PROMPT. Extract, verbatim, the lines of the entries below, beginning at the line that contains "You are a computer-use agent. The" and ending after the line that contains "(x=554, y=141)", with both of those lines included.

**** SUPPLIED DATA

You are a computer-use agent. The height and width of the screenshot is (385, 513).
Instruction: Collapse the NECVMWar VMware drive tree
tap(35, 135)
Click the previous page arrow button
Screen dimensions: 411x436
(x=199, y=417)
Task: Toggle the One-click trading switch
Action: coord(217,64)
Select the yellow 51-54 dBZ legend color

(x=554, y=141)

********
**** SUPPLIED DATA

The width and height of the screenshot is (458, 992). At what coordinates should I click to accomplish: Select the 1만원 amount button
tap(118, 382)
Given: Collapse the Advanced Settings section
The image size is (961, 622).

********
**** SUPPLIED DATA

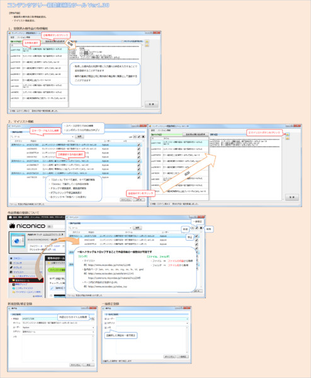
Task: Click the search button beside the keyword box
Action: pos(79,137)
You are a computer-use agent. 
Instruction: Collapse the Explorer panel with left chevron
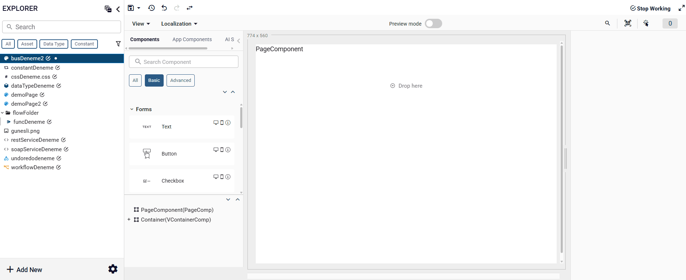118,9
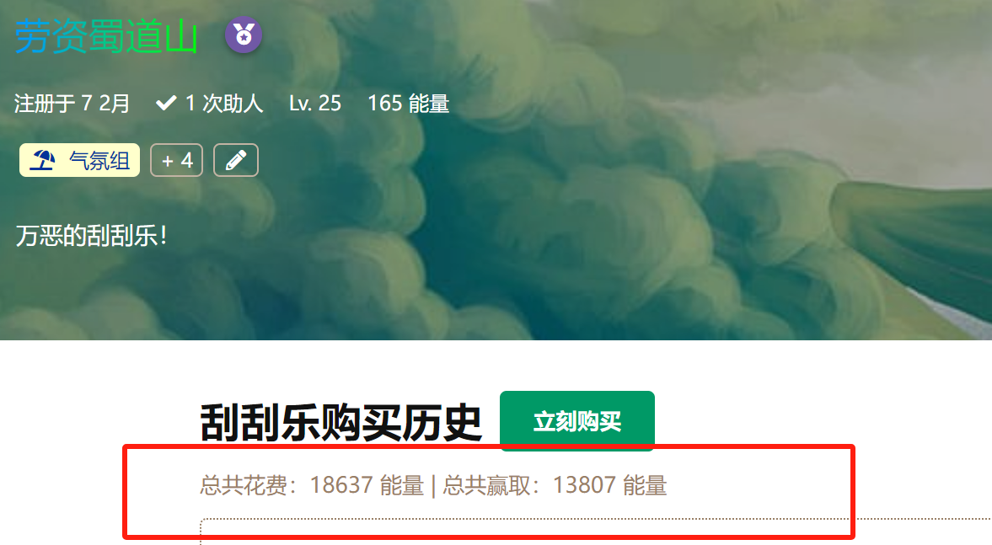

********

THE ANSWER.
You are a computer-use agent. The height and width of the screenshot is (385, 513).
Instruction: Collapse the NECVMWar VMware drive tree
tap(35, 135)
Click the previous page arrow button
Screen dimensions: 411x436
(x=199, y=417)
Task: Toggle the One-click trading switch
Action: coord(217,64)
Select the yellow 51-54 dBZ legend color

(x=554, y=141)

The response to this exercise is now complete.